Problem to solve =
Lines from the line with "item type label" to the line with "Task: Open the Фирма dropdown SPBFUT389" in the entries below, and only those, must be output exactly, with both ends included.

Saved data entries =
※ ※ ※

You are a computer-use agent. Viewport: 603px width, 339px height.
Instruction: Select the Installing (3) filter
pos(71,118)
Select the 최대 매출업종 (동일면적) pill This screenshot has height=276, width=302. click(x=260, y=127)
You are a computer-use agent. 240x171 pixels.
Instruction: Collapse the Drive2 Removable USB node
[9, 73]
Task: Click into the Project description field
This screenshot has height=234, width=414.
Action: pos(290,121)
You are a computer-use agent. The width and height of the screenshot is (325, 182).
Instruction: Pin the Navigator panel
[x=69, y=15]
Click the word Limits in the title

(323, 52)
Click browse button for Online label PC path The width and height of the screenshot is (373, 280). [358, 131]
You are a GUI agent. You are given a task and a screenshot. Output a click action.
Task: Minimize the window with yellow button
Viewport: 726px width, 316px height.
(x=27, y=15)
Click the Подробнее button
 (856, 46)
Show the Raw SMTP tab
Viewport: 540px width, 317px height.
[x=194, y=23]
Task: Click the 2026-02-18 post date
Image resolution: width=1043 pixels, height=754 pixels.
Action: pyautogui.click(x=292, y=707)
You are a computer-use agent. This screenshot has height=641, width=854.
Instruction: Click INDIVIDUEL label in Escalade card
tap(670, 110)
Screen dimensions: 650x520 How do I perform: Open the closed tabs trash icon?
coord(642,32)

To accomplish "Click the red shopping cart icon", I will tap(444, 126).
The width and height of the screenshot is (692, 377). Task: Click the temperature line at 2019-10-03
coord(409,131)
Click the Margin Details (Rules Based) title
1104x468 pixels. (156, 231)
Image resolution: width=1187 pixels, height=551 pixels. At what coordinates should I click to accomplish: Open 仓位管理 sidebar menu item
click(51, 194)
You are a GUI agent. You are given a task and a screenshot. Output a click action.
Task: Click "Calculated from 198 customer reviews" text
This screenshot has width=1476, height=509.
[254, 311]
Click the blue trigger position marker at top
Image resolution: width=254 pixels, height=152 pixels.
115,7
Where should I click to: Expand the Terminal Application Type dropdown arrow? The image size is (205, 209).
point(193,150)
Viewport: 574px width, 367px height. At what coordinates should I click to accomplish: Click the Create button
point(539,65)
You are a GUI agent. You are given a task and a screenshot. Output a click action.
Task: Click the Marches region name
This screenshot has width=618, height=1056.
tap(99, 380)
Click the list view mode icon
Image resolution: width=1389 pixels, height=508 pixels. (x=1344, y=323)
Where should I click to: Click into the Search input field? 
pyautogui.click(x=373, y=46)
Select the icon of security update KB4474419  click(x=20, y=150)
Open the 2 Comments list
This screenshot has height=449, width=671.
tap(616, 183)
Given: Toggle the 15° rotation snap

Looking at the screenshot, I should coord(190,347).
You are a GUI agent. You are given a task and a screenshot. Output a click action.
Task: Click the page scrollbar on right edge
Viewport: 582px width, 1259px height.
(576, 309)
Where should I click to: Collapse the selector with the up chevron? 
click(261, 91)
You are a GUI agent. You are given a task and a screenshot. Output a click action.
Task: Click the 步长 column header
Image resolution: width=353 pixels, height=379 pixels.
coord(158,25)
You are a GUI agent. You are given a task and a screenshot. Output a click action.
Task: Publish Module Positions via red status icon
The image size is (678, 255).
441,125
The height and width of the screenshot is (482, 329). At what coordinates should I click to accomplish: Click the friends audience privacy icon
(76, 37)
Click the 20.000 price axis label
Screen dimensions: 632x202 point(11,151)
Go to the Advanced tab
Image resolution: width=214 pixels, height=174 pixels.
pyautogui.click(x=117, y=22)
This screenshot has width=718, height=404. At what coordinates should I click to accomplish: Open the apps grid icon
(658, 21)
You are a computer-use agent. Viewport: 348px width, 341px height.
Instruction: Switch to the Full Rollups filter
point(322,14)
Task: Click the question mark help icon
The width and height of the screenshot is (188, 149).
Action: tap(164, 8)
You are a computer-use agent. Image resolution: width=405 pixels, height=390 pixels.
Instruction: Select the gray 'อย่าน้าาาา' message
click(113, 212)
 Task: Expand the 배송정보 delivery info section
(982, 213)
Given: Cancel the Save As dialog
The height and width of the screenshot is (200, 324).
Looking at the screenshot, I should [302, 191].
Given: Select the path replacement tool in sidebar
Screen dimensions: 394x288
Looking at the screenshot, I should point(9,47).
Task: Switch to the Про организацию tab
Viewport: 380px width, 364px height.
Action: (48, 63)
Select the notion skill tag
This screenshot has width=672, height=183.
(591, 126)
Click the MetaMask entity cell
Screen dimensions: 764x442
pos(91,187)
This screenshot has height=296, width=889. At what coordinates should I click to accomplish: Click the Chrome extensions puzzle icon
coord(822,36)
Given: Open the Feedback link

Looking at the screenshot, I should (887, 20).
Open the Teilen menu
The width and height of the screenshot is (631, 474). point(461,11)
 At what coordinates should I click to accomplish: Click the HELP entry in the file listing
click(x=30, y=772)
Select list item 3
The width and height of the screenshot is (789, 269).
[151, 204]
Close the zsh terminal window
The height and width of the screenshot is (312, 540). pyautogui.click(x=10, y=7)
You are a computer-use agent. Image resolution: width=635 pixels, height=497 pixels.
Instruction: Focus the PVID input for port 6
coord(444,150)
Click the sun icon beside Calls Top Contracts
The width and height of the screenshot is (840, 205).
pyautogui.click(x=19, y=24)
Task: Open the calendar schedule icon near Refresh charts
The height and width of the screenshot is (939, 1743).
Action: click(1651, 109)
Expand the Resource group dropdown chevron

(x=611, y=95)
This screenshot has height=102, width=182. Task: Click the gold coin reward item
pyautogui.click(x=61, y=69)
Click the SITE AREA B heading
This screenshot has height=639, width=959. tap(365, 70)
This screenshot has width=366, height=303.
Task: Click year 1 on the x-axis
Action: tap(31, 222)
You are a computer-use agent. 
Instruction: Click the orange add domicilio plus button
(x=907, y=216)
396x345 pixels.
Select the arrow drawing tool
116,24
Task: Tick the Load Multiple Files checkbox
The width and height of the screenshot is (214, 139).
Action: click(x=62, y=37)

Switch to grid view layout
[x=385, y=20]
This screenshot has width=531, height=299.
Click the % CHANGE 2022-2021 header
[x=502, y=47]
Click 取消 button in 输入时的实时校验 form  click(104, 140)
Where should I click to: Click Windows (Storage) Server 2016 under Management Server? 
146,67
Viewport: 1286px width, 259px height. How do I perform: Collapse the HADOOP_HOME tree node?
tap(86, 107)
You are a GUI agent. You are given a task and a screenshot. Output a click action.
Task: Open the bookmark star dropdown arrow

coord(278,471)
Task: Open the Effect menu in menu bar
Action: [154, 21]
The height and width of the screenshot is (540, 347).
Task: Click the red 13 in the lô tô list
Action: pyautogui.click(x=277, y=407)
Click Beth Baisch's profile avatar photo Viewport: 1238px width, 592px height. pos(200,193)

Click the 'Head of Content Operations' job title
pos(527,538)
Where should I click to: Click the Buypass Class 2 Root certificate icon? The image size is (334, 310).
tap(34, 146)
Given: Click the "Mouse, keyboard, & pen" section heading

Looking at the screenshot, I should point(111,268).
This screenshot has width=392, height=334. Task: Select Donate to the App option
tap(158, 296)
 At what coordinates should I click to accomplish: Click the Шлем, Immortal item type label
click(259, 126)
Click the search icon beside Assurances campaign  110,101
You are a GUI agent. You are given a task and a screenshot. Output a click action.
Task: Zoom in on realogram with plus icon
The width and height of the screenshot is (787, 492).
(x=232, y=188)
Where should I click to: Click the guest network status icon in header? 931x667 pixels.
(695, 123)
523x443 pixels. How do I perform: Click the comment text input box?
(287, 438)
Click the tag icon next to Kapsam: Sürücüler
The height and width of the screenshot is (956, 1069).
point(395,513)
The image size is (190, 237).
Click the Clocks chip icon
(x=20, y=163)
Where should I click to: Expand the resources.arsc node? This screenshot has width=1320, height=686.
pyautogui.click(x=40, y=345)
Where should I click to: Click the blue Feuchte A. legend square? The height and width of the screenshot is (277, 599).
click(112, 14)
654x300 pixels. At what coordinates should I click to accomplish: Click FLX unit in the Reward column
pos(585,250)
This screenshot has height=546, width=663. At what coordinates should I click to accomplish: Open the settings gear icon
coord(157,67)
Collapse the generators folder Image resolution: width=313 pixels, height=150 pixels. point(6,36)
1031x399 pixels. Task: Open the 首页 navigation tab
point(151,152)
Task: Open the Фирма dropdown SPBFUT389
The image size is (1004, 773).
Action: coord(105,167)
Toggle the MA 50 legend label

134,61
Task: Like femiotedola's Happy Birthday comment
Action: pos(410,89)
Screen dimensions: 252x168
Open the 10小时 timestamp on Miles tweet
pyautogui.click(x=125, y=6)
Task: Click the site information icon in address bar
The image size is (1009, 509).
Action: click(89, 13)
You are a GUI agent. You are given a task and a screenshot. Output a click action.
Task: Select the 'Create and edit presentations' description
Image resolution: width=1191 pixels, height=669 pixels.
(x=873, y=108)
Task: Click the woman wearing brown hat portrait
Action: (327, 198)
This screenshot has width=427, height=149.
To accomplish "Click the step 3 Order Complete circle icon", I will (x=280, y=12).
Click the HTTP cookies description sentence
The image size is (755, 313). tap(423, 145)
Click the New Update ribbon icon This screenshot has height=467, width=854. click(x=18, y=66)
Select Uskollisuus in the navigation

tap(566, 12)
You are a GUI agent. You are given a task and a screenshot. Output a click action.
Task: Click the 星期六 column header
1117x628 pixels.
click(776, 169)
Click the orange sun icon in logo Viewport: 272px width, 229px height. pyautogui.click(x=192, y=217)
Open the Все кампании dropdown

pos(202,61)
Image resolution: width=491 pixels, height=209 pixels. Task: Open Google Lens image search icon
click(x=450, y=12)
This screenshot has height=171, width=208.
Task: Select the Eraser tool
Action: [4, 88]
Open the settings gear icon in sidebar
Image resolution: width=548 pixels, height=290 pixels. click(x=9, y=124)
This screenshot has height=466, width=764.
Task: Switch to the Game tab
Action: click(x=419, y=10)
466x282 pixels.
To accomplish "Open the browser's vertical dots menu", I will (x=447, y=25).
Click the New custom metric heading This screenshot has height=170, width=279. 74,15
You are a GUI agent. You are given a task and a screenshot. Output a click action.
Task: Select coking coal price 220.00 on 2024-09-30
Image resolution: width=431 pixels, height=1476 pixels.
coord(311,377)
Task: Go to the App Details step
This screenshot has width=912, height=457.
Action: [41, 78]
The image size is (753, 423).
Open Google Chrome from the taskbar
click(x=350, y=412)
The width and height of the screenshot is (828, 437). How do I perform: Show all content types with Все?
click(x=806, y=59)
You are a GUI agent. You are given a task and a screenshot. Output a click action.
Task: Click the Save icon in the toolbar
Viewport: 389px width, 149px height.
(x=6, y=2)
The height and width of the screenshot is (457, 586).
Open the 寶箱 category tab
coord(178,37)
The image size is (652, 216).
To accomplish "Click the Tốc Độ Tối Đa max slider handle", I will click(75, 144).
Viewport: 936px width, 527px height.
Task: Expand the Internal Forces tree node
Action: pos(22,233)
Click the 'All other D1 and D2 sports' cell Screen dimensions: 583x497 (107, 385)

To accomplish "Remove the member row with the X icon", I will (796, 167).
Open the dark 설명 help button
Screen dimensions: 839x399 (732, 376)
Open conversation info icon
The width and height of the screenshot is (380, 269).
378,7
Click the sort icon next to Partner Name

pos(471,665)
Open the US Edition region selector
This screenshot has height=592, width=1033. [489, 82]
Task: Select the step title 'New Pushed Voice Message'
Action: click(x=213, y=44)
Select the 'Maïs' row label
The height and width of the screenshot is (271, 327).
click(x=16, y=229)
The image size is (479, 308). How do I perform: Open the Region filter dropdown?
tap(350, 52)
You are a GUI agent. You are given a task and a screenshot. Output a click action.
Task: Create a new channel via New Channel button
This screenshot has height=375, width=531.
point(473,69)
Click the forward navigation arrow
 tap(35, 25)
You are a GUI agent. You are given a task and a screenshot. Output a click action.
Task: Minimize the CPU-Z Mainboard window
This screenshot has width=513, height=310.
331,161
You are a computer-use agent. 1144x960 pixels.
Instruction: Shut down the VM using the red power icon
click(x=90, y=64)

※ ※ ※

Exercise result =
 At what coordinates should I click to accomplish: Click the Шлем, Immortal item type label
click(259, 126)
Click the search icon beside Assurances campaign  110,101
You are a GUI agent. You are given a task and a screenshot. Output a click action.
Task: Zoom in on realogram with plus icon
The width and height of the screenshot is (787, 492).
(x=232, y=188)
Where should I click to: Click the guest network status icon in header? 931x667 pixels.
(695, 123)
523x443 pixels. How do I perform: Click the comment text input box?
(287, 438)
Click the tag icon next to Kapsam: Sürücüler
The height and width of the screenshot is (956, 1069).
point(395,513)
The image size is (190, 237).
Click the Clocks chip icon
(x=20, y=163)
Where should I click to: Expand the resources.arsc node? This screenshot has width=1320, height=686.
pyautogui.click(x=40, y=345)
Where should I click to: Click the blue Feuchte A. legend square? The height and width of the screenshot is (277, 599).
click(112, 14)
654x300 pixels. At what coordinates should I click to accomplish: Click FLX unit in the Reward column
pos(585,250)
This screenshot has height=546, width=663. At what coordinates should I click to accomplish: Open the settings gear icon
coord(157,67)
Collapse the generators folder Image resolution: width=313 pixels, height=150 pixels. point(6,36)
1031x399 pixels. Task: Open the 首页 navigation tab
point(151,152)
Task: Open the Фирма dropdown SPBFUT389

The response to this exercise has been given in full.